■ **READING PASSAGE**

********************

Hengli ’s First-Half Profit Surge as Newbuilding Orders Reach 207 Vessels
Songfa Co., Ltd. (603268), the listed parent company of Hengli Heavy Industry, has issued a strong first-half profit forecast, highlighting the rapid earnings contribution from its shipbuilding business after a major asset restructuring.
According to the company’s announcement released on 7 July, Songfa expects to report net profit attributable to shareholders of around RMB 3.6 billion for the first half of 2026, representing a year-on-year increase of 456.33%. Net profit excluding non-recurring items is expected to reach around RMB 3.5 billion, up 2,922.83% year-on-year.
The sharp increase reflects the scale-up of Hengli Heavy Industry as Songfa’s core operating asset. Following the restructuring, Songfa’s main business has shifted from ceramics to shipbuilding and high-end equipment manufacturing. Hengli’s order intake, production ramp-up, delivery schedule and capacity expansion are now feeding directly into the listed company’s financial performance.

********************

■ **DATA PROVIDED**
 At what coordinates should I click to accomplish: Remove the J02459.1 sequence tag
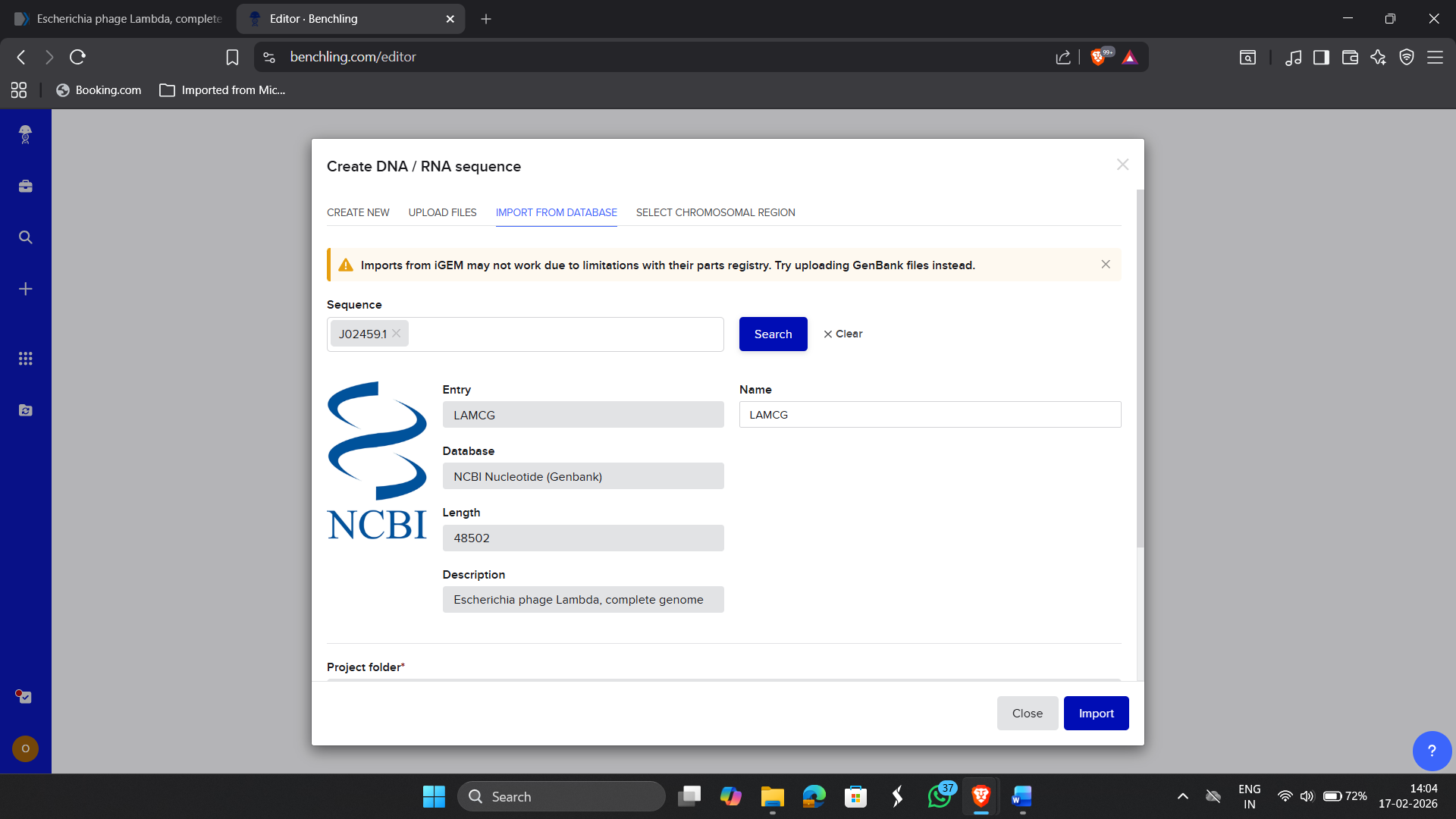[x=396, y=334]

********************

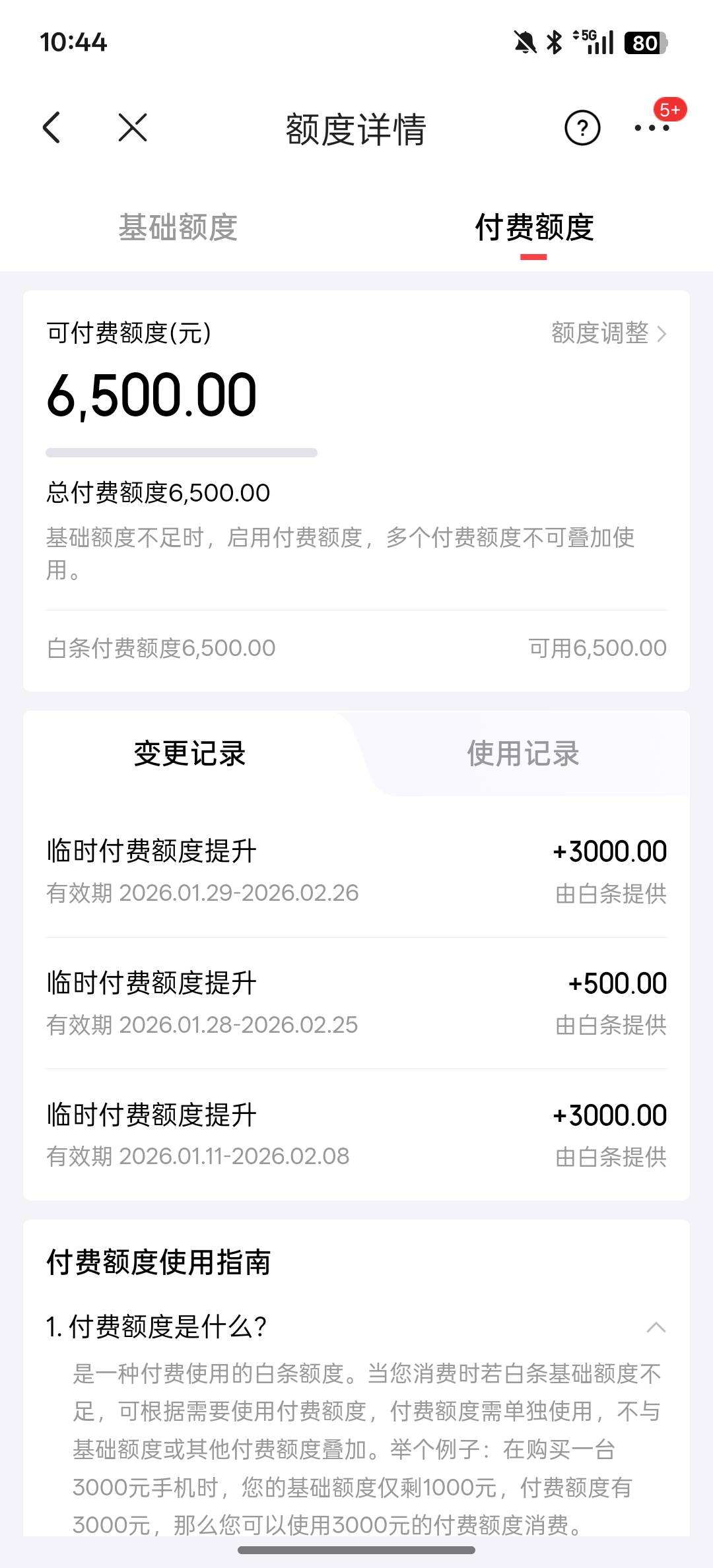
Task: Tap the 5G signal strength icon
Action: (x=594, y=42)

********************

■ **EXERCISE A**
Translate this sentence from the article on Songfa's profit forecast into Spanish: "Following the restructuring, Songfa’s main business has shifted from ceramics to shipbuilding and high-end equipment manufacturing."
■ **EXERCISE B**
According to the article on Songfa's profit forecast, which aspects of Hengli's operations now feed directly into the listed company's financial performance? List them all.
■ **EXERCISE C**
In the article on Songfa's profit forecast, what year-on-year increase is expected for net profit excluding non-recurring items?

■ **FULL ANSWER A**
Tras la reestructuración, el negocio principal de Songfa ha pasado de la cerámica a la construcción naval y la fabricación de equipos de alta gama.

■ **FULL ANSWER B**
- Order intake
- Production ramp-up
- Delivery schedule
- Capacity expansion

■ **FULL ANSWER C**
An increase of 2,922.83%.